■ EXTRACT PROVIDED
[START]

CEO Carolyn Hall recently represented Mulloon Institute and Australia at Berlin’s Partners for Change – SOILutions for a Food Secure, Resilient, and Sustainable Future conference in May. Carolyn shares a series of blog posts reflecting on the aims, challenges, impacts and themes that ran throughout the conference.

Representing Mulloon Institute and standing before 150 delegates at the Partners for Change – SOILutions for a Food Secure, Resilient, and Sustainable Future conference in Berlin, I faced the question that follows me everywhere: “What’s the financial return on landscape restoration?”

The Familiar Pattern
Day one’s insights were clear:

  • The ProSoil program has delivered measurable results and established agroecology as a viable farming approach
  • But impacts remain small compared to the work ahead
  • Political cycles demand we communicate financial values to gain attention

This sounded familiar. In Australia, whether talking to government, corporates or investors, everyone wants the same thing: show me the money.

The Numbers Game
The financial case is solid. Our Mulloon Rehydration Initiative economic analysis for the Economics of Drought Report (ELD – Economics of Land Degradation Initiative and UNU INWEH) showed that for catchment restoration:

  • $125,000 AUD net annual gain at catchment level
  • $575 million AUD net annual gain nationally

But here’s what keeps me awake: the most transformative benefits can’t be captured in a spreadsheet.

The Unmeasurable Wealth
How do you price a farming community’s ability to face drought with confidence rather than despair? What’s the ROI on First Nations people regaining access to Country to fulfill 65,000-year-old cultural obligations?

These aren’t rhetorical questions, they’re the heart of why our work matters.

The Real Challenge
We need to become bilingual: speaking the language of finance while never forgetting the language of the land. We must present compelling economics while telling the human stories that give those numbers meaning.

The question isn’t “What’s the ROI?” – it’s “What’s the cost of not acting?”

When framed that way, landscape restoration isn’t just a good investment – it’s an investment that makes sense.

[END]

■ SUPPLIED DATA
[START]

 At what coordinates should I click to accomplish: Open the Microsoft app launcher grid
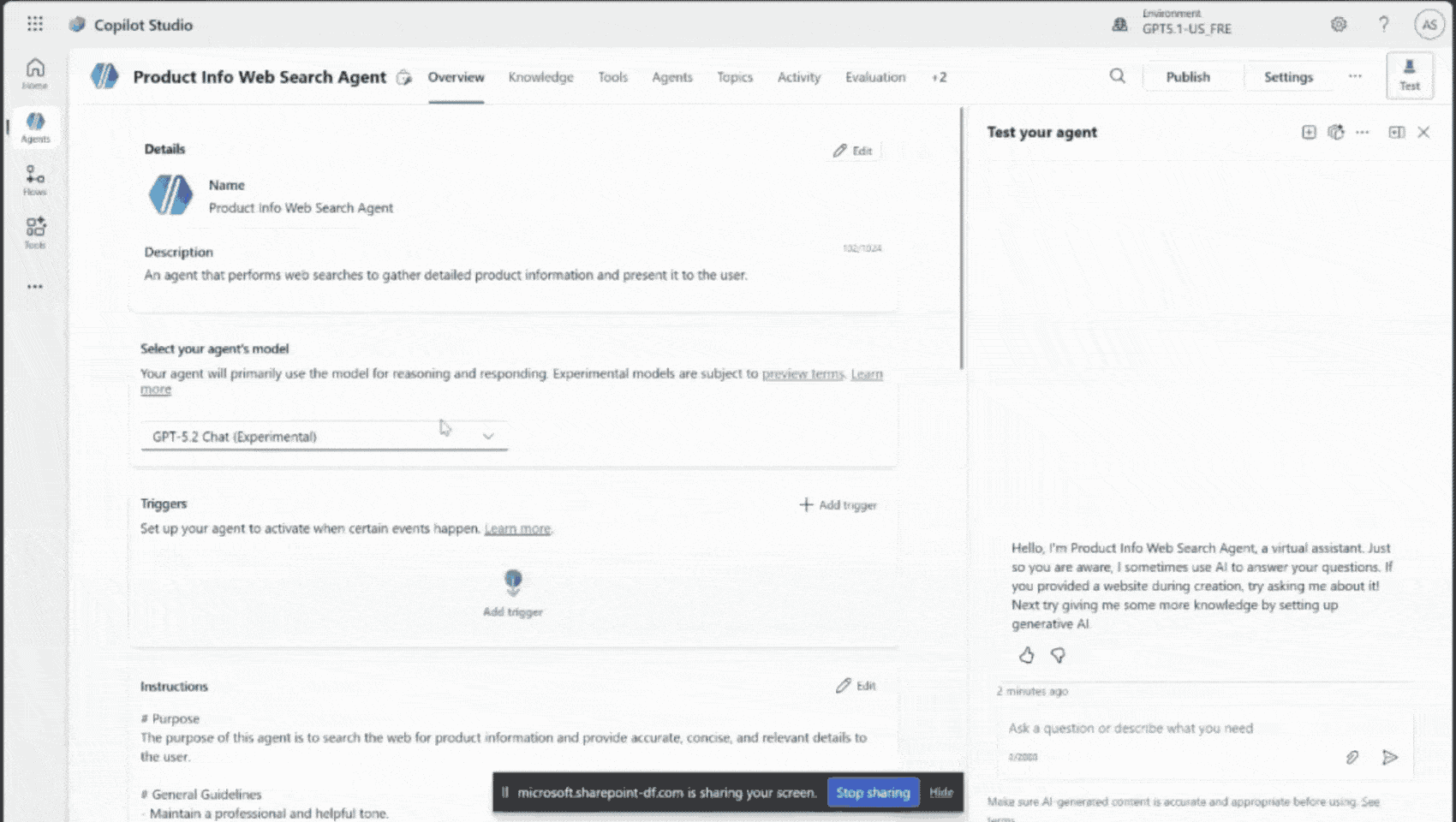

[END]

■ AIM OF THE TASK
For each statement, say whether it agrees with the conference blog post, answering yes or no and quoting the words of the post that decide it. (a) The author spoke to 150 delegates in Berlin. (b) The economic analysis found a net annual gain of $575 million AUD at catchment level. (c) The impacts of the ProSoil program are described as large compared to the work ahead.

■ REPLY TO THE EXERCISE
(a) Yes: "standing before 150 delegates"
(b) No: "$125,000 AUD net annual gain at catchment level"
(c) No: "But impacts remain small compared to the work ahead"